Gwendoline Christie komentuje nową rolę w hicie Netflix
Niedawno pisaliśmy o kontrowersjach wokół Gwendoline Christie jako Lucyfera w serialu Netflixa „Sandman” .
Tym razem aktorkę możemy zobaczyć w zupełnie wyjątkowym wydaniu w kolejnej produkcji platformy „Wednesday”. Okazuje się, że rola dyrektorki Akademii Nevermore jest dla niej szczególna.
Po raz pierwszy poczułam się piękna na ekranie. Nie mogę bardziej serdecznie wyrazić mojej ogromnej wdzięczności Timowi i Colleen oraz naszej ekipie od włosów i makijażu. Colleen Atwood słusznie jest legendą, a to, co robi, jest bliskie czarom pod względem transformacji. Praca z Colleen i praca z Timem to dla mnie największy zaszczyt - przytacza jej słowa serwis ew.com.
Tim Burton, reżyser „Wednesday", mocno zaufał aktorce w nowej kreacji
Powiedział: Możesz zrobić z tą postacią, co tylko chcesz, nie krępuj się zrobić z nią, co chcesz, a my będziemy o tym dalej rozmawiać. I to była niewiarygodna okazja od tego wielkiego mistrza kina - czytamy na ew.com.
Jak się okazuje inspiracją dla Gwendoline były bohaterki z filmów Alfreda Hitchocka.
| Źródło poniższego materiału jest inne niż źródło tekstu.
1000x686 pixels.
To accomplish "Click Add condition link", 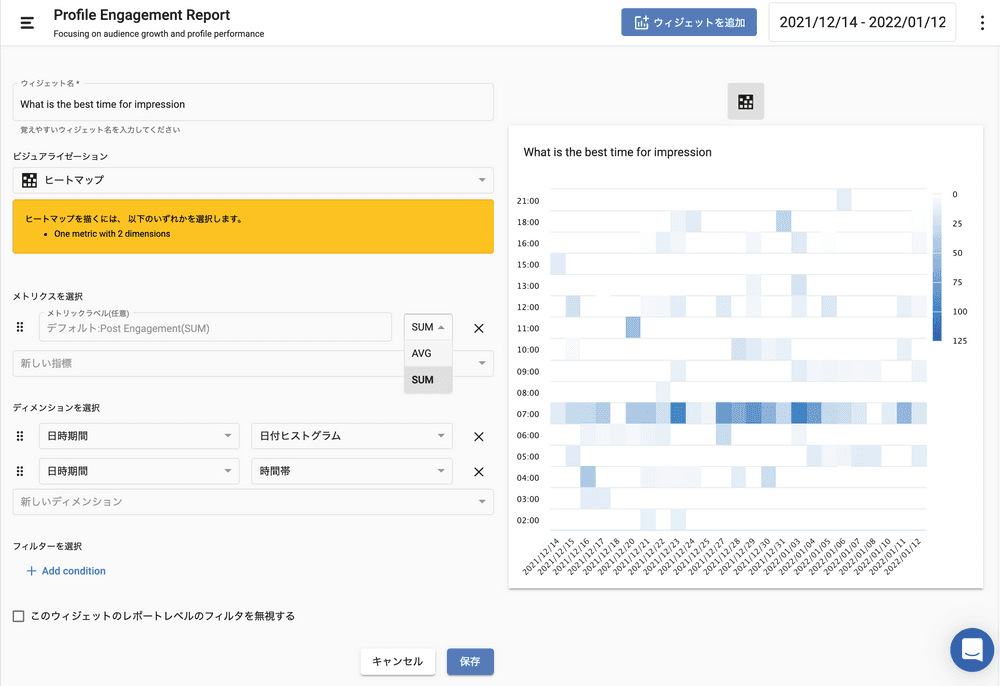I will [x=66, y=571].
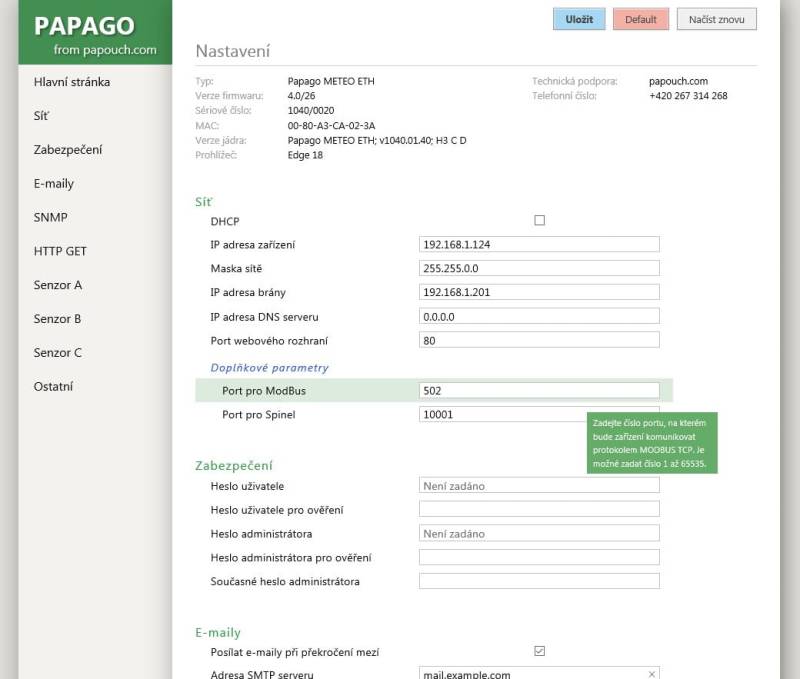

Patrzyliśmy na Tippi Hedren i Kim Novak. Chciałam przeforsować ten pomysł. Lubię przeobrażać się w postacie i ludzi, którzy są bardzo daleko od mnie samej, a ja nigdy nie zostałabym obsadzona w tej roli. To była okazja, żeby to stworzyć i wcielić się w tę nieprzeniknioną, władczą postać z tym klasycznym wyobrażeniem kobiecości. Ale podczas gdy bohaterki Hitchcocka zwykle mają za sobą różnego rodzaju traumy, dla mnie ekscytujące było to, że była to kobieta, która kierowała swoim losem, która była bezwzględnie ambitna i która chętnie stawiała się w niebezpiecznych i ekstremalnych sytuacjach. - dodała.